> _Exercise directions_:
Recast the data from the line with "The height and width of the screenshot is (450, 1349)." up to and including the line with "pos(403,396)" as a two-column CSV with the headers text and answer, one row per answer paired with the text it responds to. Put each value in a single quoted field, replace line breaks with spaces, and leave the pictures out.

> _Given records_:

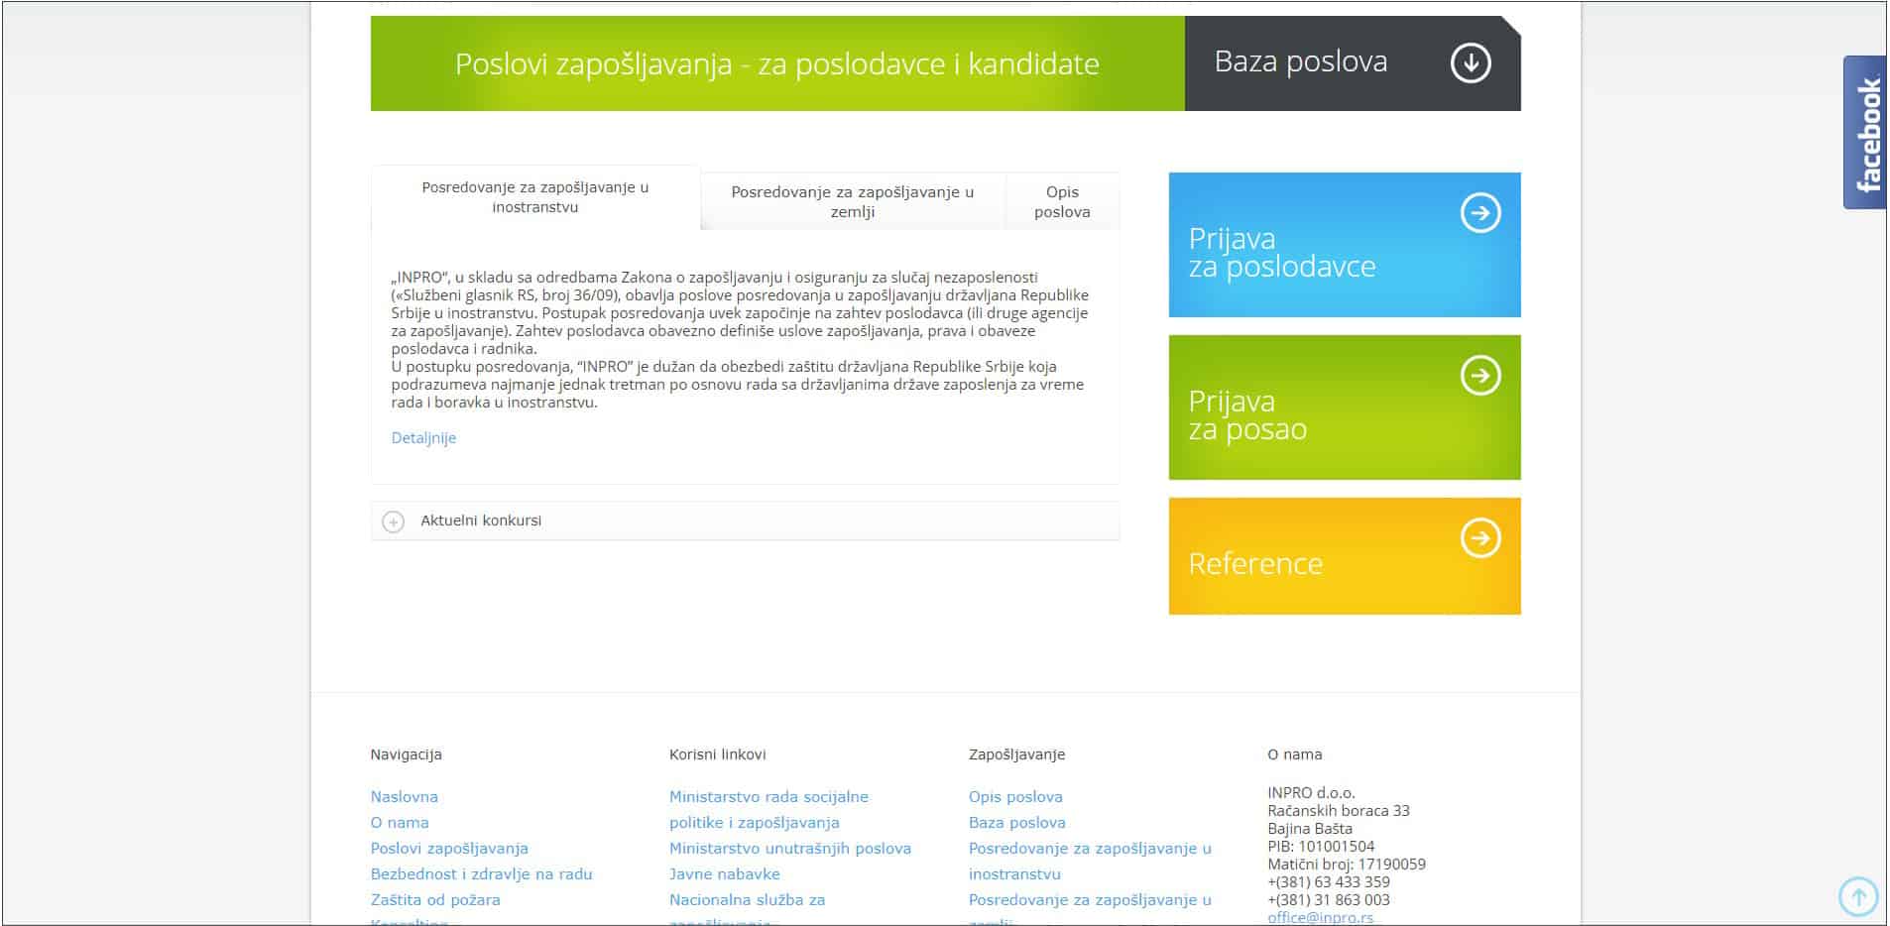Viewport: 1890px width, 926px height.
Task: Open Zaštita od požara footer link
Action: [434, 900]
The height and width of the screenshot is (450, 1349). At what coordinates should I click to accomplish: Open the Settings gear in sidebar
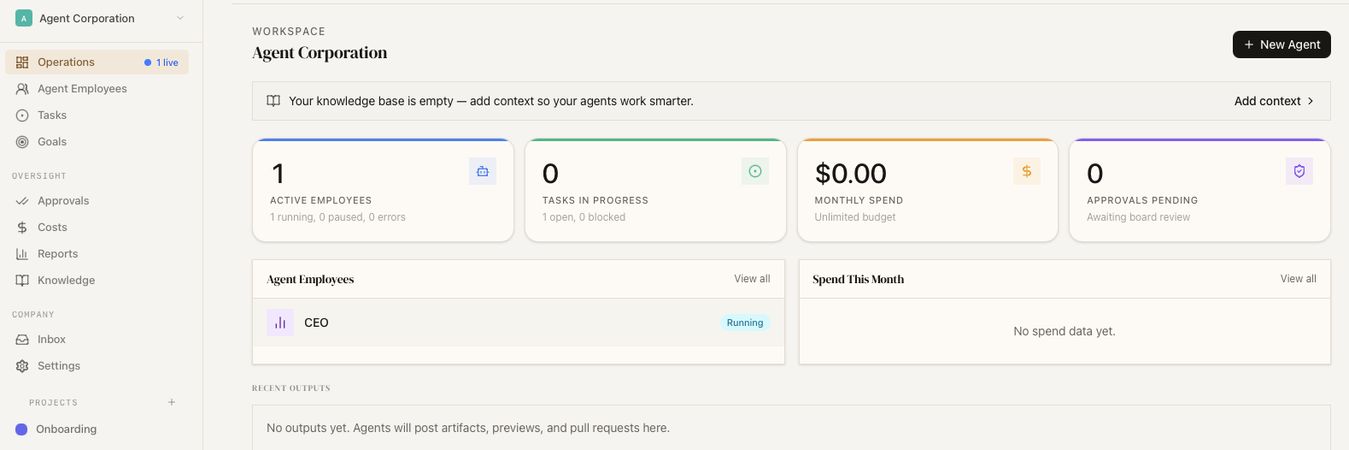22,366
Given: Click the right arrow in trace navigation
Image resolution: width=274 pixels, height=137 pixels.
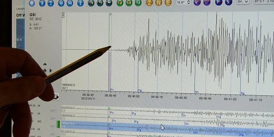Looking at the screenshot, I should 51,70.
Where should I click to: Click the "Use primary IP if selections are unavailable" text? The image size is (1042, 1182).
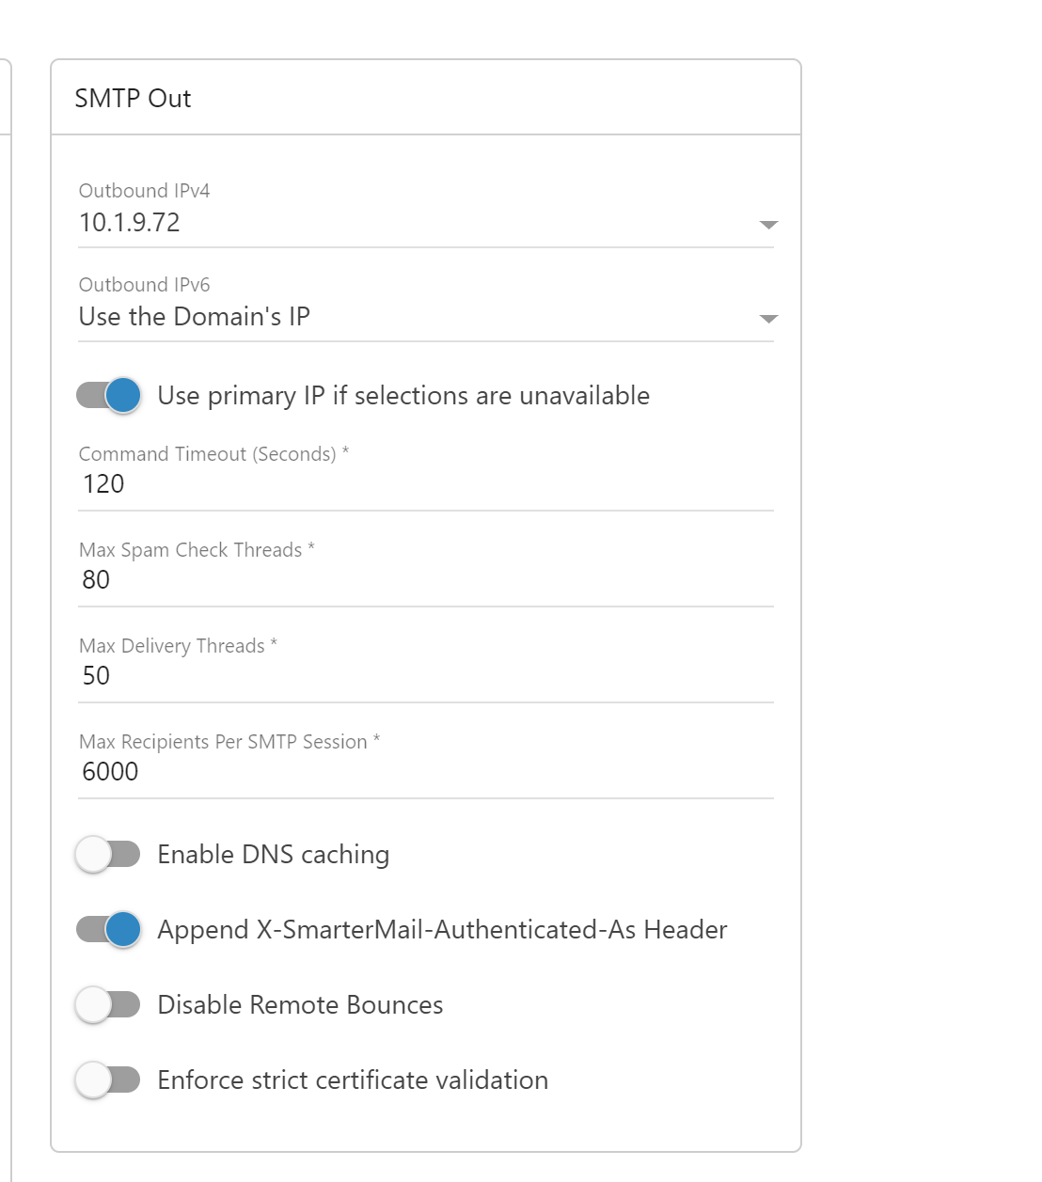pos(403,396)
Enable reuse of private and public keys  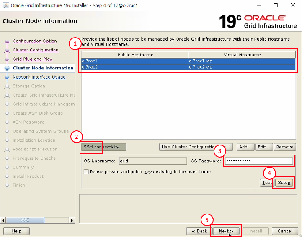click(x=86, y=172)
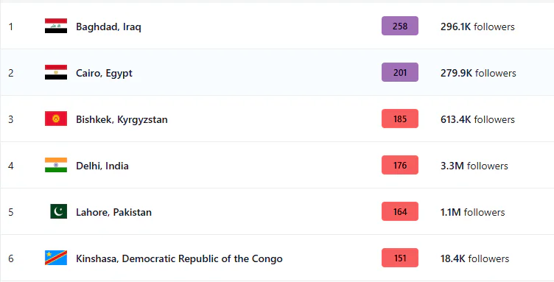The height and width of the screenshot is (282, 554).
Task: Open Kinshasa, Democratic Republic of the Congo
Action: pyautogui.click(x=179, y=258)

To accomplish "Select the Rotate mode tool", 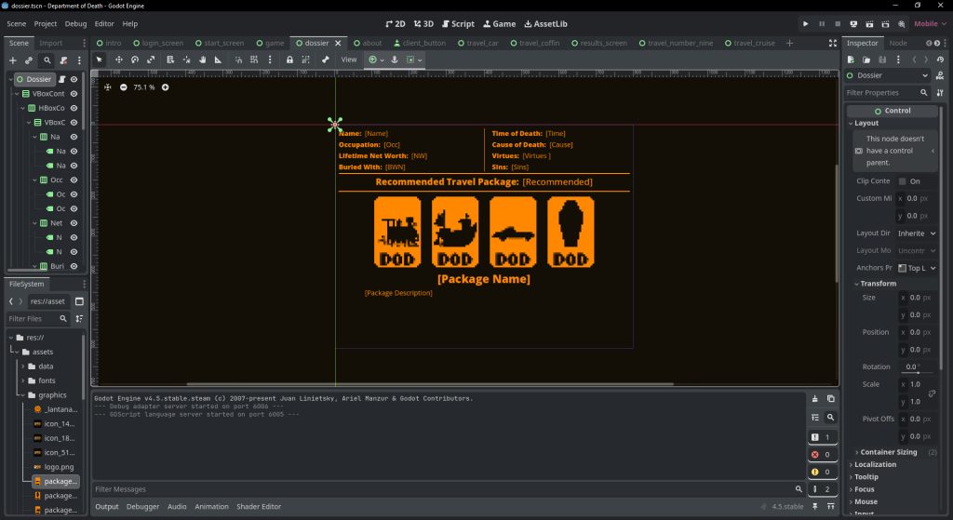I will click(135, 60).
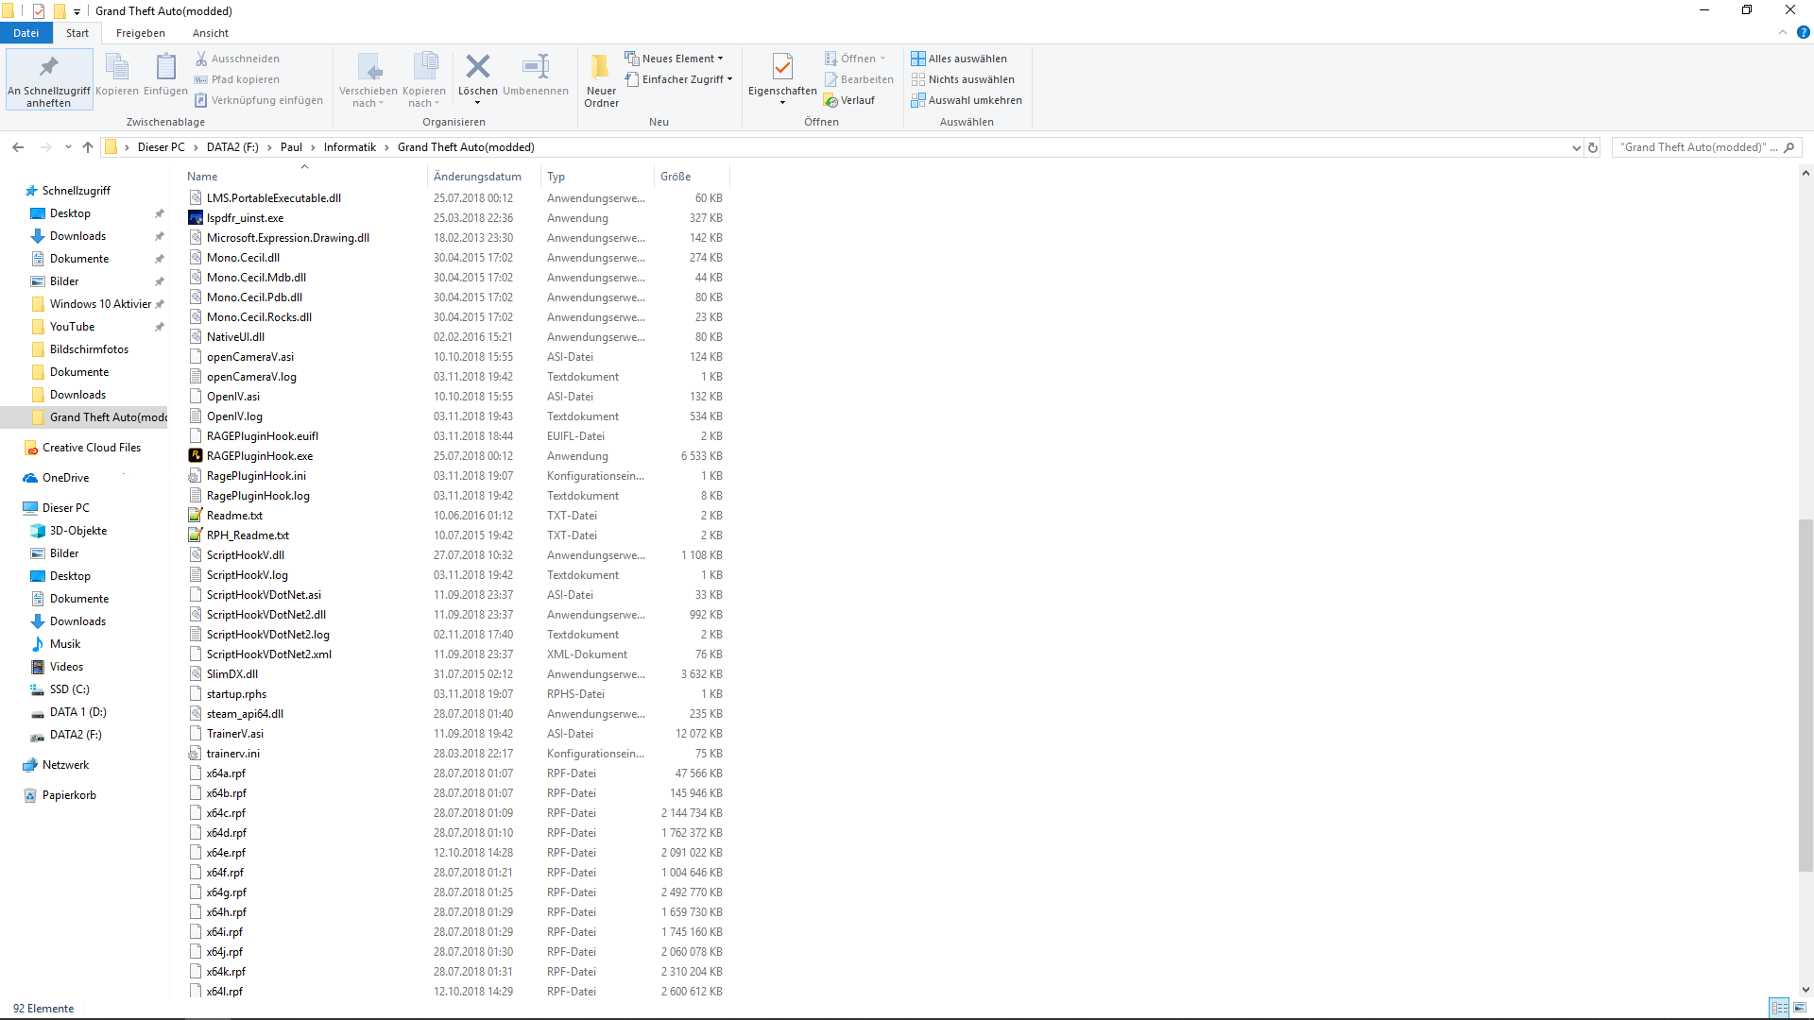Navigate up with the up-arrow icon
Viewport: 1814px width, 1020px height.
88,147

> _Answer to the problem_:
text,answer
"The height and width of the screenshot is (450, 1349). At what coordinates should I click to accomplish: Open the Settings gear in sidebar","22,366"
"Given: Click the right arrow in trace navigation Image resolution: width=274 pixels, height=137 pixels.","Looking at the screenshot, I should 51,70."
"Where should I click to: Click the ""Use primary IP if selections are unavailable"" text? The image size is (1042, 1182).","pos(403,396)"